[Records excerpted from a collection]
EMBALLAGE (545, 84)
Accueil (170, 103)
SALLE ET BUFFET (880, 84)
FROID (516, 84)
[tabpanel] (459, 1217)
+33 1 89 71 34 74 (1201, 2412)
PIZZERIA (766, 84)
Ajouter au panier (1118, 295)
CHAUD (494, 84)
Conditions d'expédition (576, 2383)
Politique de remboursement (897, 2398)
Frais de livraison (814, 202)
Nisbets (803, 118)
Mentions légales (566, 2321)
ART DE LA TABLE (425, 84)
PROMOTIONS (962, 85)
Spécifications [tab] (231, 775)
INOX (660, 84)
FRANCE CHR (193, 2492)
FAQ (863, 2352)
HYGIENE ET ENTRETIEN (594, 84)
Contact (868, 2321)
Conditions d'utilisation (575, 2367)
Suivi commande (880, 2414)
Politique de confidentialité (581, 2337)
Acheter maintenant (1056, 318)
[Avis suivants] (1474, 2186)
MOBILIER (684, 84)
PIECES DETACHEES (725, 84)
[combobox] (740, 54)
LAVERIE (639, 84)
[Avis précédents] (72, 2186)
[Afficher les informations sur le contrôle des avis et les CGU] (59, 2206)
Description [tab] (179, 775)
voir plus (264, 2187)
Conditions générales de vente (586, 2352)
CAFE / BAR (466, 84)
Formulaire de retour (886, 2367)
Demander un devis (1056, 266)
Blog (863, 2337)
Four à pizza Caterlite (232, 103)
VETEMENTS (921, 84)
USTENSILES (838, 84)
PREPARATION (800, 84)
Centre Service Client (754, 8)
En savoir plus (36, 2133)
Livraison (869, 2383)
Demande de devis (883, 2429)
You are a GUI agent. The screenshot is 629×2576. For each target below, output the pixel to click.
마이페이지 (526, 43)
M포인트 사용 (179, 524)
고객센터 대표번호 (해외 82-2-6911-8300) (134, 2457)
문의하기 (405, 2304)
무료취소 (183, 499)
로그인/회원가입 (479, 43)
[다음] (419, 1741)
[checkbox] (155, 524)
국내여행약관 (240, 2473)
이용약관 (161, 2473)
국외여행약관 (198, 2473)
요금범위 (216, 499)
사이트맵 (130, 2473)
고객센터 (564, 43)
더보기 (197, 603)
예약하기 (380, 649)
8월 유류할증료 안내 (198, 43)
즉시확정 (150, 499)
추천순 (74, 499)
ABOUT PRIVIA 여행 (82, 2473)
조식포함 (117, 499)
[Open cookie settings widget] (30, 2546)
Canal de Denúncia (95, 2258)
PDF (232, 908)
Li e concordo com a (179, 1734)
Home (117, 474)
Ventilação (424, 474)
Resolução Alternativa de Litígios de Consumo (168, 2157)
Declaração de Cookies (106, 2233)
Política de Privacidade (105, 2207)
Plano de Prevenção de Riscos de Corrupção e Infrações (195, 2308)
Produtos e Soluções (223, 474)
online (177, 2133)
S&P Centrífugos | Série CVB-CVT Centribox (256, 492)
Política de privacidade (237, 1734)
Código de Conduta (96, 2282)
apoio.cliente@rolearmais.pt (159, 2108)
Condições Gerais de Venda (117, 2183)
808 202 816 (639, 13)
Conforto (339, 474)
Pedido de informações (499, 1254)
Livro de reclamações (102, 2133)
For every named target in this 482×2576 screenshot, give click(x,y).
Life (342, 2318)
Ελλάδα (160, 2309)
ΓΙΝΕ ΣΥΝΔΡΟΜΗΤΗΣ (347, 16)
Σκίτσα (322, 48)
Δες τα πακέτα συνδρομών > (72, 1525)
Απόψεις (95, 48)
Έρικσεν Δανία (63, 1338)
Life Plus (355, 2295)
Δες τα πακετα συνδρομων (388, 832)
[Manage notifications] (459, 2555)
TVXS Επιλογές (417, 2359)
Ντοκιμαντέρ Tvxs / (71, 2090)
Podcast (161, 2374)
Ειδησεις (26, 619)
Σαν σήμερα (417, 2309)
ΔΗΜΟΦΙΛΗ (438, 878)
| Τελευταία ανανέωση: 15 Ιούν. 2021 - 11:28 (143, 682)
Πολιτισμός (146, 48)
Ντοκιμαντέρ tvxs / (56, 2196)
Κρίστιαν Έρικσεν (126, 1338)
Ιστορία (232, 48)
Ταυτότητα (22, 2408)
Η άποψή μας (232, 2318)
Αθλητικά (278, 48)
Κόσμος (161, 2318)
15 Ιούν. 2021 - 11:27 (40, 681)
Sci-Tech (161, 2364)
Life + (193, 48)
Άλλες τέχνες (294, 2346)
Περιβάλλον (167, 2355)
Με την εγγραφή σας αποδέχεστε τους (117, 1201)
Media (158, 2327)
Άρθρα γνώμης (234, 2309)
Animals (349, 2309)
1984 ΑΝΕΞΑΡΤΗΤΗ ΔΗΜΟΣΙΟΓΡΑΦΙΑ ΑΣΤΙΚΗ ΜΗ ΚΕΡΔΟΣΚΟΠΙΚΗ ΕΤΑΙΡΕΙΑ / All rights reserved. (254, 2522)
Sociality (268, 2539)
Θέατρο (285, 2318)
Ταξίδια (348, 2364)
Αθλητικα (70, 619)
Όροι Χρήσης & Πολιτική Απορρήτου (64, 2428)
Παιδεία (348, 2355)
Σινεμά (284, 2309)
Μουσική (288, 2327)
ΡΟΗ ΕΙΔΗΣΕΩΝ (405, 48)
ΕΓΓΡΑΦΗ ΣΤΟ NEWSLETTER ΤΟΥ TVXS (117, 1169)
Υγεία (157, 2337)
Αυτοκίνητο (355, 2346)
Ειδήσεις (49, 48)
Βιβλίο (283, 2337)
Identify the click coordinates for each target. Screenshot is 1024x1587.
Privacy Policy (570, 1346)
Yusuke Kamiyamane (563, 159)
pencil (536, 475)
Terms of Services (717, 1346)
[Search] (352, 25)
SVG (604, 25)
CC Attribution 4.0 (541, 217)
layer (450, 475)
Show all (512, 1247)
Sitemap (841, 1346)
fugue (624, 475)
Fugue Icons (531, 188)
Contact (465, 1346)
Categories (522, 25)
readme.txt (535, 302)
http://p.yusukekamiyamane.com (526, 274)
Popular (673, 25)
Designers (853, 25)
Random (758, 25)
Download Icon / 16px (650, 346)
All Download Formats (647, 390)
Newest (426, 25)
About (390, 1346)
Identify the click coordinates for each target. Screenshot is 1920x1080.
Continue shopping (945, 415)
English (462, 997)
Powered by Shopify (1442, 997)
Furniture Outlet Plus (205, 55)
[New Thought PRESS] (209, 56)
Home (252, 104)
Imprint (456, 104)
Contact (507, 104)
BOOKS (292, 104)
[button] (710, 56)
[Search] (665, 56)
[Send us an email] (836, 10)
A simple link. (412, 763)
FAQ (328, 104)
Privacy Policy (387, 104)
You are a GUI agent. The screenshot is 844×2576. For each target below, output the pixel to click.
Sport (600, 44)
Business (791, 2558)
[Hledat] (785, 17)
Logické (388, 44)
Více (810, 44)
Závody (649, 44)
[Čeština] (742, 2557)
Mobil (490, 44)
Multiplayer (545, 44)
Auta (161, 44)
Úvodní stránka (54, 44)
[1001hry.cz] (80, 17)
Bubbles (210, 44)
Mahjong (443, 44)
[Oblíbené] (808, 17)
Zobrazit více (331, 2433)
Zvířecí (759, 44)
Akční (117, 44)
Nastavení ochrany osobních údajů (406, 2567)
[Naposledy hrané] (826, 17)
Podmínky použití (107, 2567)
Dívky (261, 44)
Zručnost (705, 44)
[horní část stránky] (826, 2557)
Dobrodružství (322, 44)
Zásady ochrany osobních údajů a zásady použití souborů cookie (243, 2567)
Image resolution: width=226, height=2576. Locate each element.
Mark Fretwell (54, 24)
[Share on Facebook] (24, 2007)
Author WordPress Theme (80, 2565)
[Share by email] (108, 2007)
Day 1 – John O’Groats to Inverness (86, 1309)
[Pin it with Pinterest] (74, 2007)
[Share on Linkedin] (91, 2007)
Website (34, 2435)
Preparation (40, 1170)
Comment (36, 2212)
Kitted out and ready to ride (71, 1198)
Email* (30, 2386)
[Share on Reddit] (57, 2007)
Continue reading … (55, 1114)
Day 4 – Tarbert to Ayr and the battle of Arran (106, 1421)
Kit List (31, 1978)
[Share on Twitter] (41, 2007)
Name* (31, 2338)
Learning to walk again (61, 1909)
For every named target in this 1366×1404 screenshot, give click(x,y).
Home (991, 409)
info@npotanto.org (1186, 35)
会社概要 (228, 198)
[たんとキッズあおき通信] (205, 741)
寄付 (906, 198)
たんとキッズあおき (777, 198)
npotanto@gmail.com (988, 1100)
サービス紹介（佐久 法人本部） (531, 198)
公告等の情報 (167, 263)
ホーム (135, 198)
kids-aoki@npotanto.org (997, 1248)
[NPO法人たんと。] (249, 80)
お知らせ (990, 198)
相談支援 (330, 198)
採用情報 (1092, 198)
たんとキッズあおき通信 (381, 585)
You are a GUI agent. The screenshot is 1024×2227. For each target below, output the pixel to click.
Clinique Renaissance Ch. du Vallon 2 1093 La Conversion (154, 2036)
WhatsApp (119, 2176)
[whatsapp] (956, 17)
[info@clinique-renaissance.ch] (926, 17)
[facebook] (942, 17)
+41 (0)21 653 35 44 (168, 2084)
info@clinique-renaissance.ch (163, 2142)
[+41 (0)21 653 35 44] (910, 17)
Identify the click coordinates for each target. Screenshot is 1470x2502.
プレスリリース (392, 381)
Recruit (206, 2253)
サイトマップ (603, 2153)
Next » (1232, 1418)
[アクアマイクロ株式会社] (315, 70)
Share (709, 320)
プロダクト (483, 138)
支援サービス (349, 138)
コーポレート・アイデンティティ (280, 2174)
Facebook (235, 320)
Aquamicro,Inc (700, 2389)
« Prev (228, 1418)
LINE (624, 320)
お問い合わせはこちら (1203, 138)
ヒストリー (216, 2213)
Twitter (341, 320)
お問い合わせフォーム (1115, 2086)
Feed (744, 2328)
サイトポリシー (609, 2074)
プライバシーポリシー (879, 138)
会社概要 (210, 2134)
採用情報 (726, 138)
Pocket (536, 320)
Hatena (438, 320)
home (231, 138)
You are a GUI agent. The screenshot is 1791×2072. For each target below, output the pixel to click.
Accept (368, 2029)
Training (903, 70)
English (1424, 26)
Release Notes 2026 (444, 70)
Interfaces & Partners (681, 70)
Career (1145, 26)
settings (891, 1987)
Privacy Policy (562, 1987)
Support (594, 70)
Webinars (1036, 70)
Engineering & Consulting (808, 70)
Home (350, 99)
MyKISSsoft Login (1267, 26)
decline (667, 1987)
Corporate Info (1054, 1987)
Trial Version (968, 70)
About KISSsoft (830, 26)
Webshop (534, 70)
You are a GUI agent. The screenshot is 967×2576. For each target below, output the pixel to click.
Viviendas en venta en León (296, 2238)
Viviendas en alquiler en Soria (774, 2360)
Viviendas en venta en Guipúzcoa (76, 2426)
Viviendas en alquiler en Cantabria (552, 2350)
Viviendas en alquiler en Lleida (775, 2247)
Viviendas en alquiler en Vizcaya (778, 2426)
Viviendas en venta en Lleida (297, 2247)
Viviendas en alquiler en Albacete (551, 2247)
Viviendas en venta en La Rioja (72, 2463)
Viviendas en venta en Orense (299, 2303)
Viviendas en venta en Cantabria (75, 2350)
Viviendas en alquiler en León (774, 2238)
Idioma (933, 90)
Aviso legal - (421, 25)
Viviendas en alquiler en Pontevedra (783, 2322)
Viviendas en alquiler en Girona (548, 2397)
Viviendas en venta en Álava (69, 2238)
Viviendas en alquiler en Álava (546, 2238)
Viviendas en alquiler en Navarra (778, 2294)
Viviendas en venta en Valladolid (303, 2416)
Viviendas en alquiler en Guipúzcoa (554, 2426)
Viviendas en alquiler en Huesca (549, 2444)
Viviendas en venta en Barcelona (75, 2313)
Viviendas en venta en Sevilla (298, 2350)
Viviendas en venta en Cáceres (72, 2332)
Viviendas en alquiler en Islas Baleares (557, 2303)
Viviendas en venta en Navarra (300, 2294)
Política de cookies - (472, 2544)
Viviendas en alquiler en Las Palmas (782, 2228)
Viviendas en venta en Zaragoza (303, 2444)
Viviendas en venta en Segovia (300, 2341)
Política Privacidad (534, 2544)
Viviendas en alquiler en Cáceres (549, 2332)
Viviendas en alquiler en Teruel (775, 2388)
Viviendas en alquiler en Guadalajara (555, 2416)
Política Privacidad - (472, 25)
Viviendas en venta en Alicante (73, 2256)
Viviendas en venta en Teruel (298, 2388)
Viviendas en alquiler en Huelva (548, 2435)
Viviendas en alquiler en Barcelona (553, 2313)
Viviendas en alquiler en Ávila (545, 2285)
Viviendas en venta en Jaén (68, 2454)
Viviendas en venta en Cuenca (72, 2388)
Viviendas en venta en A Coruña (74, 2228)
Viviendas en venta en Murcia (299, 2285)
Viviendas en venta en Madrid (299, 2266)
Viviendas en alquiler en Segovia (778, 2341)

Problem description — Search the data for "Barcelona". Copy each line that has it.

Output of the exercise —
Viviendas en venta en Barcelona (75, 2313)
Viviendas en alquiler en Barcelona (553, 2313)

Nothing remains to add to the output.